Canon EOS R, Canon 6D, 14mm 2.8, C35L, C24-70L 2.8 II, C135L, 4x600RT, adapter RT-EF
Dla mnie ten "dodatkowy" 1mm zapewnia całkiem przyzwoite trzymanie pokrywki obiektywu. Przy f=24mm pewnie nic by nie winietowało bo na UWA też jest OK. Zresztą pewnie sam sprawdziłeś![]()

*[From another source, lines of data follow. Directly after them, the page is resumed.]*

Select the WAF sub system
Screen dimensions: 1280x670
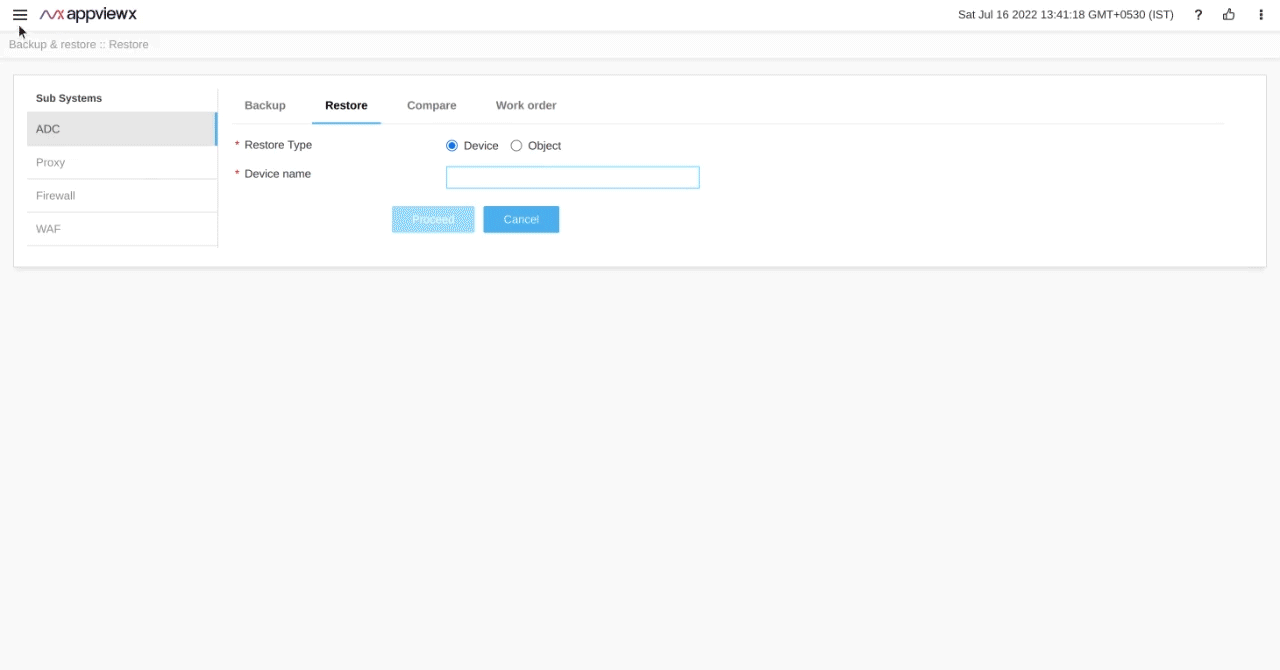(x=120, y=229)
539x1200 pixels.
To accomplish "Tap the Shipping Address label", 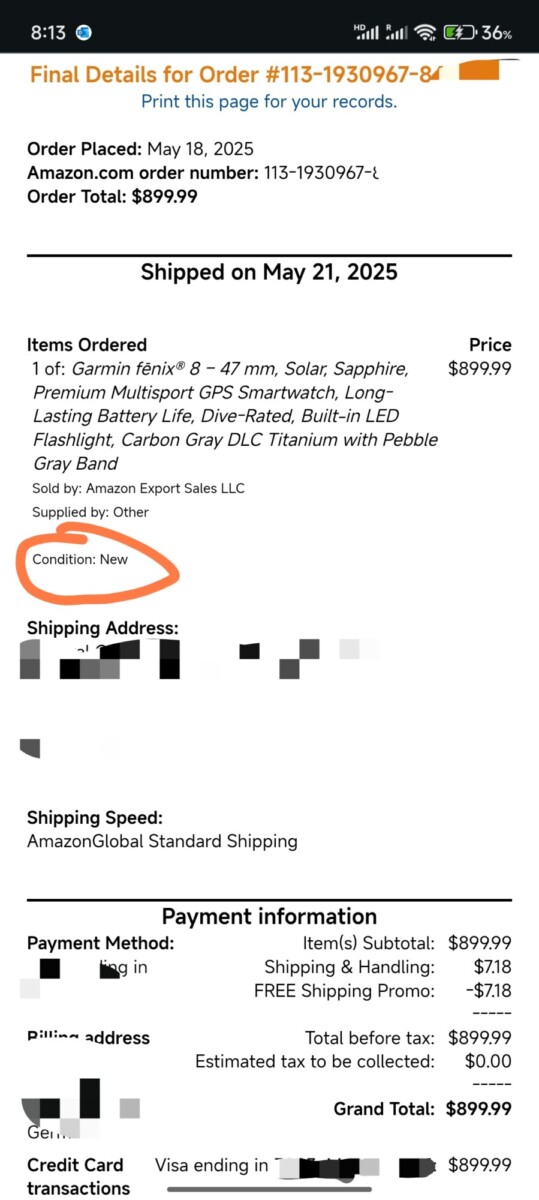I will point(103,628).
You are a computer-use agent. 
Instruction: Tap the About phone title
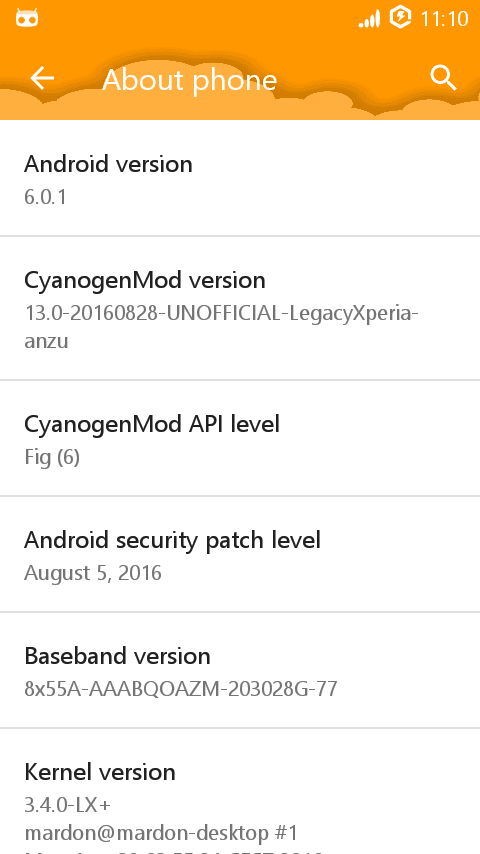point(190,80)
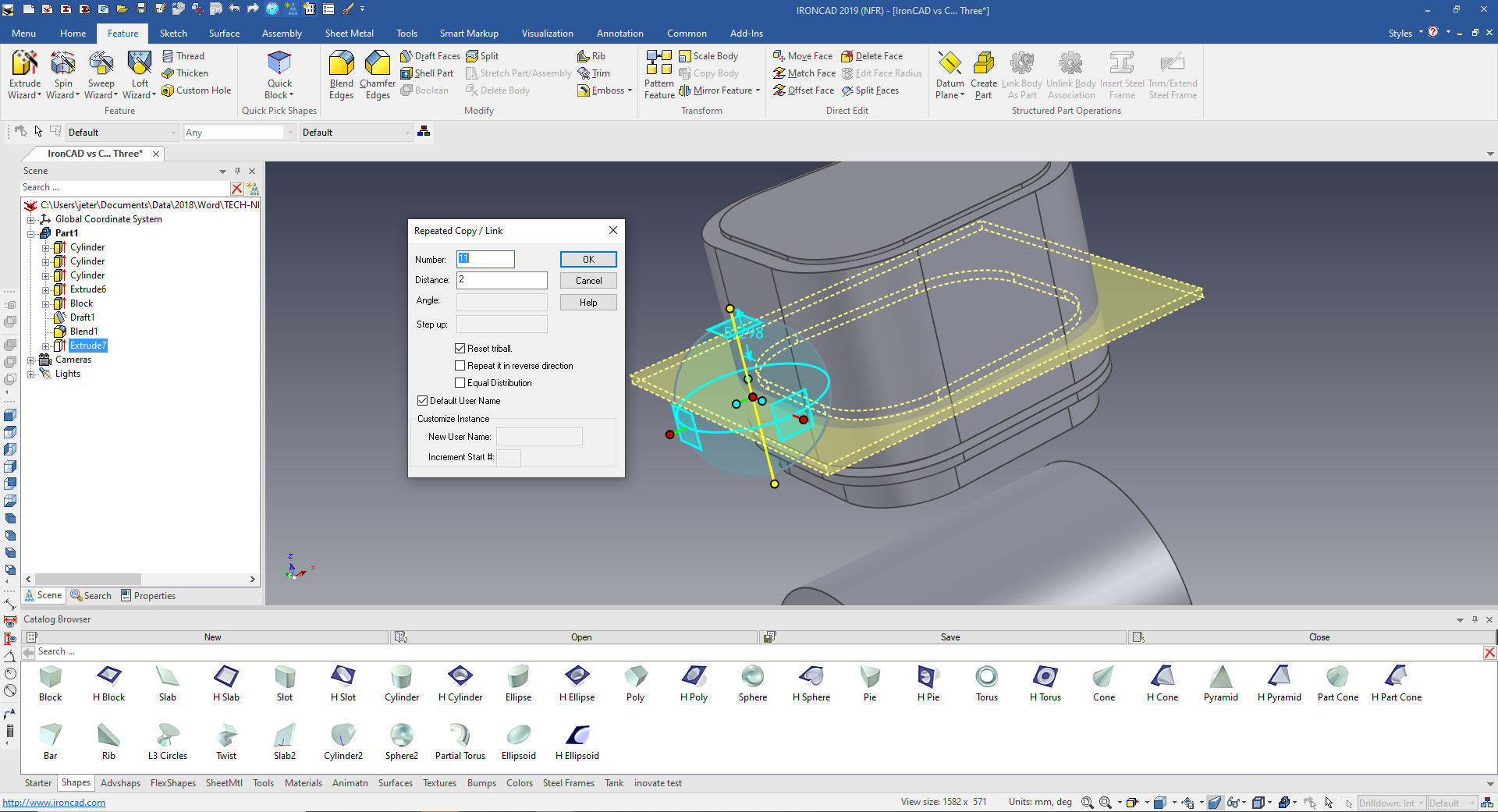Pick the Torus shape from catalog
The image size is (1498, 812).
pyautogui.click(x=986, y=677)
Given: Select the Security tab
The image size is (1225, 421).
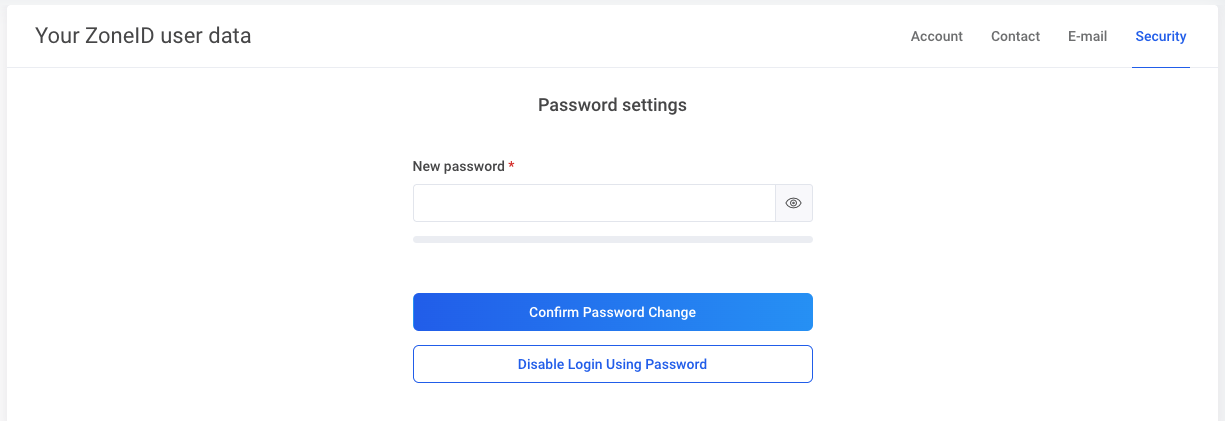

https://500px.com/p/m_kowalczyk?view=galleries
EOS R5, RF 14-35/4L, RF 24-105/4L, RF 70-200/4L, RF100-500L, C35/2 IS, C70-300L IS, M6II, M11-22, M22, M32, S56/1.4, M55-200
Tak sprawdziłem. Szukałem niskiego bo od razu chciałem go przymierzyć pod Canona 16-35L 2.8 II - i tutaj rogi są już dużo ciemniejsze niż bez filtra. Poza tym jak producent coś deklaruje i jeszcze to pisze tłustym drukiem to chyba możemy tego oczekiwać? A dla mnie w takiej sytuacji to jest lekceważenie klienta.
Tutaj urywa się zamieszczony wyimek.